TASK STATEMENT: Retype each entry. Leave every word as it is.

►

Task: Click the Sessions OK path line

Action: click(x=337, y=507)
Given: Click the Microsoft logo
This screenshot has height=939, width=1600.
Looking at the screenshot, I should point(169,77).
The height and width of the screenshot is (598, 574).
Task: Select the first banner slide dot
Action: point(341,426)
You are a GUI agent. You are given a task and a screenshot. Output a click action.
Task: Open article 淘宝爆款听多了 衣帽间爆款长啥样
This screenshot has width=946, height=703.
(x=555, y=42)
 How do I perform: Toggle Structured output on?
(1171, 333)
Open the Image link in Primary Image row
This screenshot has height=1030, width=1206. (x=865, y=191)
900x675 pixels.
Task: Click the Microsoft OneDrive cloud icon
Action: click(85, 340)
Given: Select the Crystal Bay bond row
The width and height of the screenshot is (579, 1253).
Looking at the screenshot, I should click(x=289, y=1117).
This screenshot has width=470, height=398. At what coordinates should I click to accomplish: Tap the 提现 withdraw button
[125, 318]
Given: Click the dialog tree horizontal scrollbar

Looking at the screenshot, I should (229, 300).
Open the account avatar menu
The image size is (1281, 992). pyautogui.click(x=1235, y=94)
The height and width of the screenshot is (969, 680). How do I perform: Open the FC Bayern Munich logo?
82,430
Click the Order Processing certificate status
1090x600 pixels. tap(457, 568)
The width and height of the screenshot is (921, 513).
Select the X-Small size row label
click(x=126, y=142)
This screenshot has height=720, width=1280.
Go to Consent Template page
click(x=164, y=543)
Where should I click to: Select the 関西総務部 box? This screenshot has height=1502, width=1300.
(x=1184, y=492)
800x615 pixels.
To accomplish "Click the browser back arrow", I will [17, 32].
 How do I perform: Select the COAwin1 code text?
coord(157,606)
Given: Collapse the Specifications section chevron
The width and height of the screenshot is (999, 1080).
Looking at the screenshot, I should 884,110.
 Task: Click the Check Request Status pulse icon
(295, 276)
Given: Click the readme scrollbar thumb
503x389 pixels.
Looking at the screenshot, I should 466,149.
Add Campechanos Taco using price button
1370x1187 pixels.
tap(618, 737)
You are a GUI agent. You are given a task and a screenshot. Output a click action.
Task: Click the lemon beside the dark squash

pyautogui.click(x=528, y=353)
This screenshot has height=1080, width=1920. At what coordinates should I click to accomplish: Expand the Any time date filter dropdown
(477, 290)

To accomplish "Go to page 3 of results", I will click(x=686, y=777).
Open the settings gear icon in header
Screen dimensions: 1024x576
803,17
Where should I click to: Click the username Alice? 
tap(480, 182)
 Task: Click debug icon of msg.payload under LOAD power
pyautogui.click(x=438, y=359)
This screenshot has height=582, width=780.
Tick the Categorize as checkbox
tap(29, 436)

◄

TASK ANSWER:
Task: Click the Sessions OK path line

Action: click(x=337, y=507)
Given: Click the Microsoft logo
This screenshot has height=939, width=1600.
Looking at the screenshot, I should point(169,77).
The height and width of the screenshot is (598, 574).
Task: Select the first banner slide dot
Action: point(341,426)
You are a GUI agent. You are given a task and a screenshot. Output a click action.
Task: Open article 淘宝爆款听多了 衣帽间爆款长啥样
This screenshot has width=946, height=703.
(x=555, y=42)
 How do I perform: Toggle Structured output on?
(1171, 333)
Open the Image link in Primary Image row
This screenshot has height=1030, width=1206. (x=865, y=191)
900x675 pixels.
Task: Click the Microsoft OneDrive cloud icon
Action: click(85, 340)
Given: Select the Crystal Bay bond row
The width and height of the screenshot is (579, 1253).
Looking at the screenshot, I should click(x=289, y=1117).
This screenshot has width=470, height=398. At what coordinates should I click to accomplish: Tap the 提现 withdraw button
[125, 318]
Given: Click the dialog tree horizontal scrollbar

Looking at the screenshot, I should (229, 300).
Open the account avatar menu
The image size is (1281, 992). pyautogui.click(x=1235, y=94)
The height and width of the screenshot is (969, 680). How do I perform: Open the FC Bayern Munich logo?
82,430
Click the Order Processing certificate status
1090x600 pixels. tap(457, 568)
The width and height of the screenshot is (921, 513).
Select the X-Small size row label
click(x=126, y=142)
This screenshot has height=720, width=1280.
Go to Consent Template page
click(x=164, y=543)
Where should I click to: Select the 関西総務部 box? This screenshot has height=1502, width=1300.
(x=1184, y=492)
800x615 pixels.
To accomplish "Click the browser back arrow", I will [17, 32].
 How do I perform: Select the COAwin1 code text?
coord(157,606)
Given: Collapse the Specifications section chevron
The width and height of the screenshot is (999, 1080).
Looking at the screenshot, I should 884,110.
 Task: Click the Check Request Status pulse icon
(295, 276)
Given: Click the readme scrollbar thumb
503x389 pixels.
Looking at the screenshot, I should 466,149.
Add Campechanos Taco using price button
1370x1187 pixels.
tap(618, 737)
You are a GUI agent. You are given a task and a screenshot. Output a click action.
Task: Click the lemon beside the dark squash

pyautogui.click(x=528, y=353)
This screenshot has height=1080, width=1920. At what coordinates should I click to accomplish: Expand the Any time date filter dropdown
(477, 290)

To accomplish "Go to page 3 of results", I will click(x=686, y=777).
Open the settings gear icon in header
Screen dimensions: 1024x576
803,17
Where should I click to: Click the username Alice? 
tap(480, 182)
 Task: Click debug icon of msg.payload under LOAD power
pyautogui.click(x=438, y=359)
This screenshot has height=582, width=780.
Tick the Categorize as checkbox
tap(29, 436)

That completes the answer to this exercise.